Search benefits of the blogosphere

Thanks to elliance.com for this infographic explaining the benefits of blogging.

Have you Googled your hospitality or tourism business lately? If you have a small business in the restaurant, lodging or other tourism-dependent industry, you know its not easy rising above travel industry juggernauts like the Expedias, regional membership or review sites. But by building good, keyword-rich content on a regular basis, you’ll be prompting search engines to index your site more often, and get better visibility.

Why would a tourism or hospitality business want to blog?

Blogging allows you to create fresh content for your website, and a sound way to build community and your brand. By writing about topics of interest to you and your audience, you’re slowly establishing yourself (and your business) as a thought leader and expert of sorts in your field or region. Hubspot research has determined that a business that has a blog gets 55% more website visitors and a whopping 434% more indexed pages.

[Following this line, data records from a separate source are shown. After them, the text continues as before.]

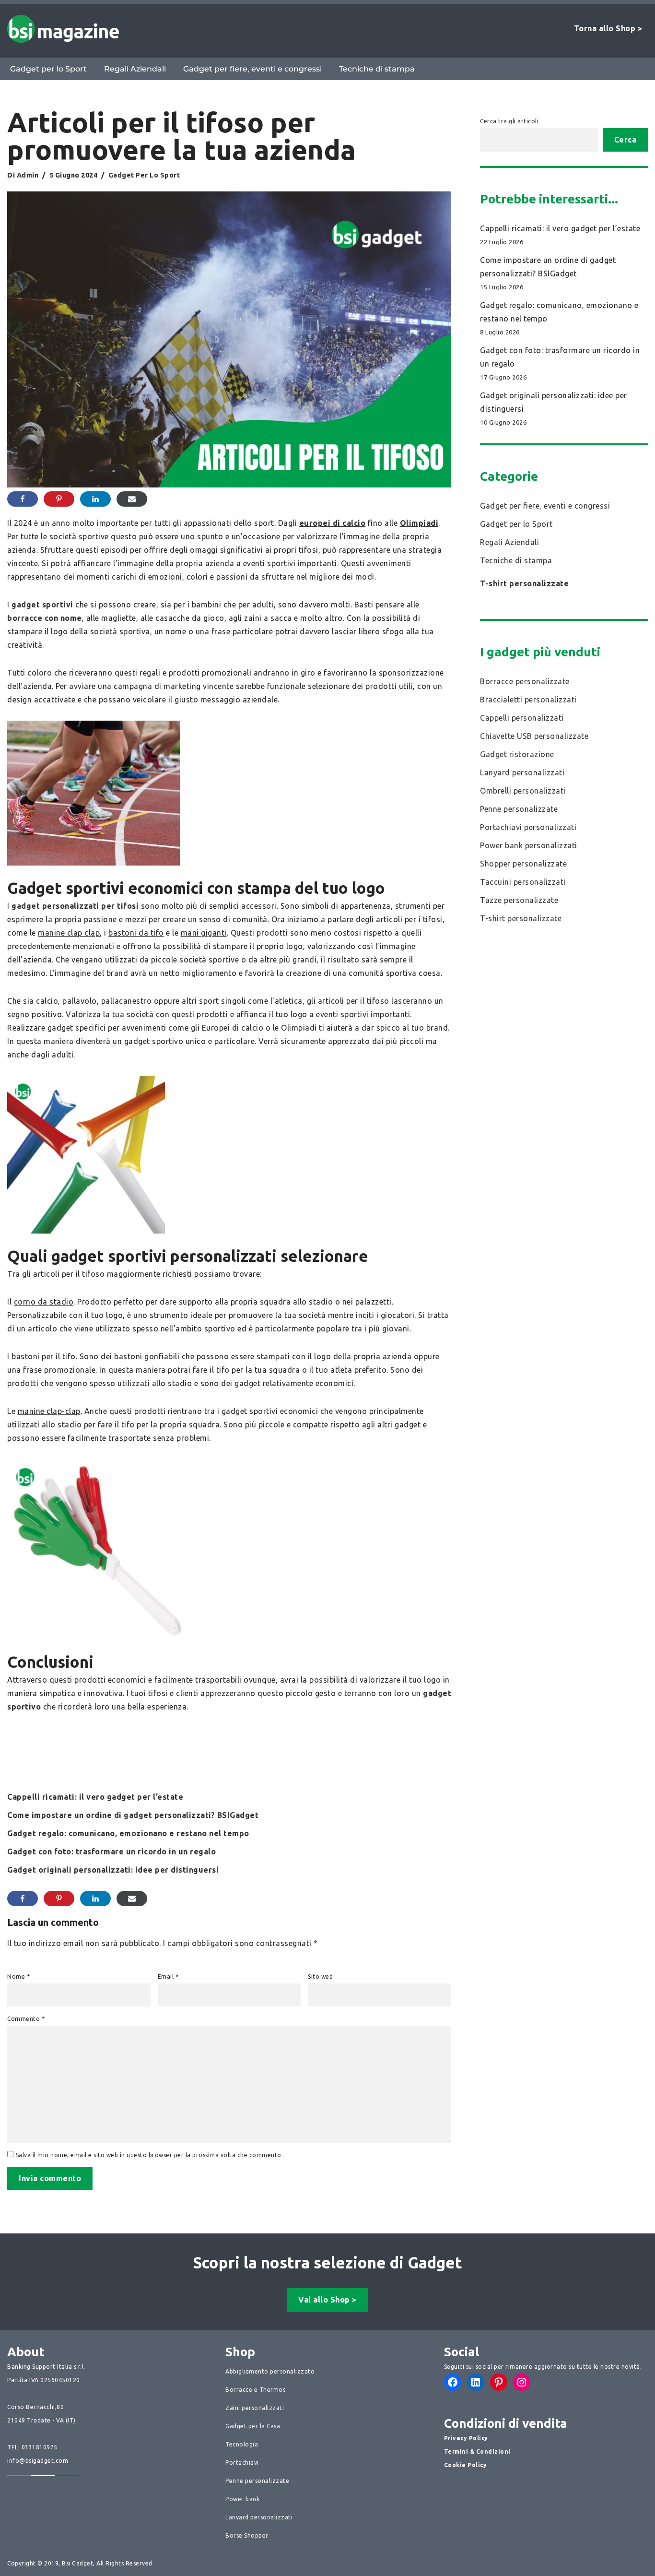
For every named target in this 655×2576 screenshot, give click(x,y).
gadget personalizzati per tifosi (76, 906)
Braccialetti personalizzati (528, 699)
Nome (18, 1976)
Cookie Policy (465, 2465)
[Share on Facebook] (22, 499)
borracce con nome (44, 618)
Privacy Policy (466, 2438)
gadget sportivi (42, 604)
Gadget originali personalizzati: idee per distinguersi (113, 1869)
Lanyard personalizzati (522, 772)
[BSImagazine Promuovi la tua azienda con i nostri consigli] (63, 28)
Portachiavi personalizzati (528, 827)
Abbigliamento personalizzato (270, 2371)
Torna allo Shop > (608, 28)
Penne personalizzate (519, 809)
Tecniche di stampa (377, 68)
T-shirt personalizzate (524, 583)
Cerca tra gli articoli (509, 121)
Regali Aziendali (135, 68)
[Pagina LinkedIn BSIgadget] (475, 2382)
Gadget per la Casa (252, 2426)
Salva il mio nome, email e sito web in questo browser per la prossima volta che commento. (149, 2155)
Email (168, 1976)
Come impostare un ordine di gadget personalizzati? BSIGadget (132, 1815)
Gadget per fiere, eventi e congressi (252, 68)
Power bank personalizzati (528, 845)
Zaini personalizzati (254, 2408)
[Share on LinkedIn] (95, 499)
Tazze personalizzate (519, 900)
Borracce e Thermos (255, 2389)
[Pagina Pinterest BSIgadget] (498, 2382)
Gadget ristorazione (517, 754)
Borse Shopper (247, 2535)
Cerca (625, 139)
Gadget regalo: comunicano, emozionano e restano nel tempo (128, 1833)
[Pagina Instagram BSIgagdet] (521, 2382)
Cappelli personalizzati (522, 717)
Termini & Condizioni (477, 2451)
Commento (26, 2019)
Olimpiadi (419, 523)
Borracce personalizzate (525, 681)
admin (28, 175)
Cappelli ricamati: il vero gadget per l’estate (95, 1797)
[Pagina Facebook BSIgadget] (452, 2382)
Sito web (320, 1976)
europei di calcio (332, 523)
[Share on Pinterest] (59, 499)
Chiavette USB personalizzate (534, 736)
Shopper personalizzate (523, 863)
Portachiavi (242, 2462)
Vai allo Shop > (327, 2299)
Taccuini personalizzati (523, 882)
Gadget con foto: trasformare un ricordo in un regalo (111, 1851)
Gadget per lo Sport (48, 68)
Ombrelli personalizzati (523, 790)
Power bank (242, 2499)
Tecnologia (241, 2444)
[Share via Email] (132, 499)
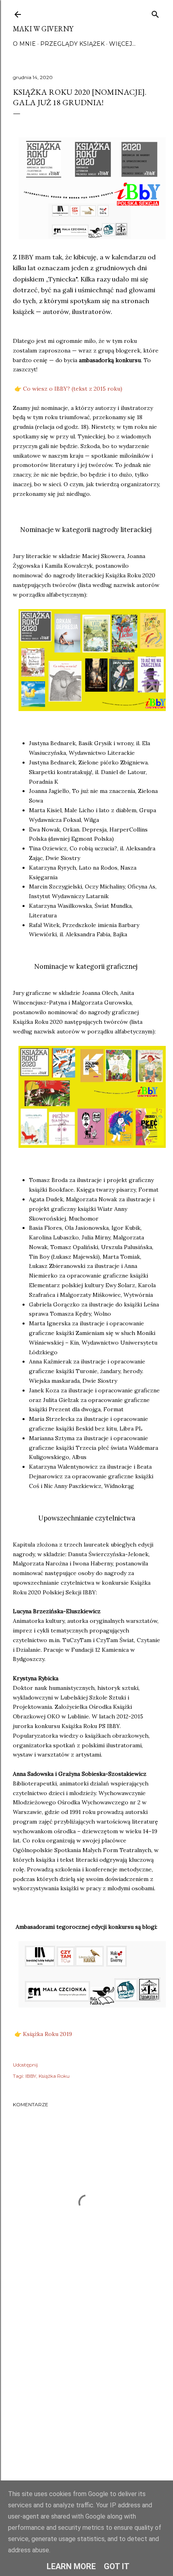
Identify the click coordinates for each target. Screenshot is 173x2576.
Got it (117, 2566)
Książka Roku (54, 2076)
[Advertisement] (86, 2400)
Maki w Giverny (43, 28)
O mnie (24, 43)
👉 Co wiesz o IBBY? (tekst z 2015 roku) (67, 388)
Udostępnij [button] (25, 2065)
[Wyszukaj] (155, 12)
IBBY (30, 2076)
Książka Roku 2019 (47, 2034)
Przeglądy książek (72, 43)
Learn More (71, 2566)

On using social blogging to grow a business, Inc. Magazine agrees,

It’s not about creating a sales pitch for your product or service. Instead, it’s about generating interest and keeping your audience current on news, events, and the latest product developments.

Arguably the best way to create content and stay search engine-fresh is by blogging. Adding a blog to your existing website is easy and low-cost – even free if you set it up and brand it yourself. In fact, if your website is built on something like WordPress, activating a blog is as simple as a click of a few buttons. For sites that aren’t blog-ready, or you’re unable to host a blog with your current website, consider free hosted blogging platforms like WordPress.com (not .org, which is for self-hosted sites), Blogger, Tumblr, or Posterous. The topics you write about will (and should) always have an opportunity to point back to your website.

What to blog about

Say you own an inn, b&b, or remote resort. Does your property have a destination restaurant? Is it seasonal? Do you host weddings and events? Are there all sorts of activities guests engage in while they are staying at your place? Blog about it. Consider these topics that past and future guests might enjoy reading about as they plan their next visit:

  1. Share recipes
  2. Interview guests of interest
  3. Nearby activities, events, festivals
  4. Personal inspirational stories
  5. Video: events, chef’s instructional, tour of the property, wine tastings, farm-to-table, wedding clips, etc
  6. A guest family highlight
  7. Property pets
  8. Local news of interest
  9. Renovations and improvements
  10. Staff highlights

Basically you can blog about anything that interests you. Your enthusiasm will be reflected in your writing and therefore (hopefully) be interesting to your audience. For tips on how to write compelling stories that people will actually be interested in reading (think copywriting, good headlines, chunking up up copy, etc) tap into the indispensable help offered at CopyBlogger.com, ConversationAgent.com, MenWithPens.com, and ProBlogger.com

Promoting the blog

Once your blog is installed and you have a handful of posts to browse through, you want to get the word out that your a brand new blog and please, come read it.

The first thing you want to do is add a nice big link to the blog on your website. Or, if your site is already a WordPress site (as is your blog), make the blog active by adding it to your navigation menu. You’ll want to make it an obvious link, not something hidden in a sub- sub menu. After all the work you’ve done (and will be doing) to keep it active, let it be easy to find on your website.

Others ways to promote are a shout out on your email newsletter, and draw attention to the blog itself and individual posts on your social places like Facebook, Twitter, etc. Use a Facebook feed app like NetworkedBlogs to automatically pull your new posts onto your business’ Facebook fan page.

Another excellent way to garner traffic to your blog is to start reading and commenting on other blogs. Maybe there’s a popular food writer, wine guy, or local know-it-all who blogs about your destination. Check out the blogs of neighboring businesses, local celebrities, journalists, and associations your are connected to. Add their blog feeds to your RSS reader and comment when so inspired. Go beyond local influencers by tapping into LinkedIn groups and Twitter chats. If you are interested in destination marketing, check out #tourismchat. Random Thursday afternoons of pre-determined topics that are really great for exploring issues that matter to those in the field. Most everyone who chimes in to #tourismchat seems to have a blog, so its also a good place to start digging in.

Tourism Currents

Tourism Currents' Sheila Scarborough and Becky McCray

People who blog about blogging for tourism

Some of my favorite websites about all things tourism marketing, including blogging:

  1. Sheila Scarborough’s SheilasGuide.com
  2. Becky McCray’s SmallBizSurvival.com
  3. Sarah Page’s TourismTech.com
  4. Todd Lucier’s TourismKeys.ca

Sheila’s and Becky’s TourismCurrents.com is an excellent resource for learning how to market a tourism dependent business with social media. I met both the these fine ladies at BlogWord Expo in 2010. Enthusiastic, brilliant, and darn funny.

Get started today

Building good content takes some time, and blogging on a regular basis can increase your search engine visibility by leaps and bounds. Search for blogs in your industry for inspiration on topics, design, and other content. Its never to late to start creating an online personality for your business.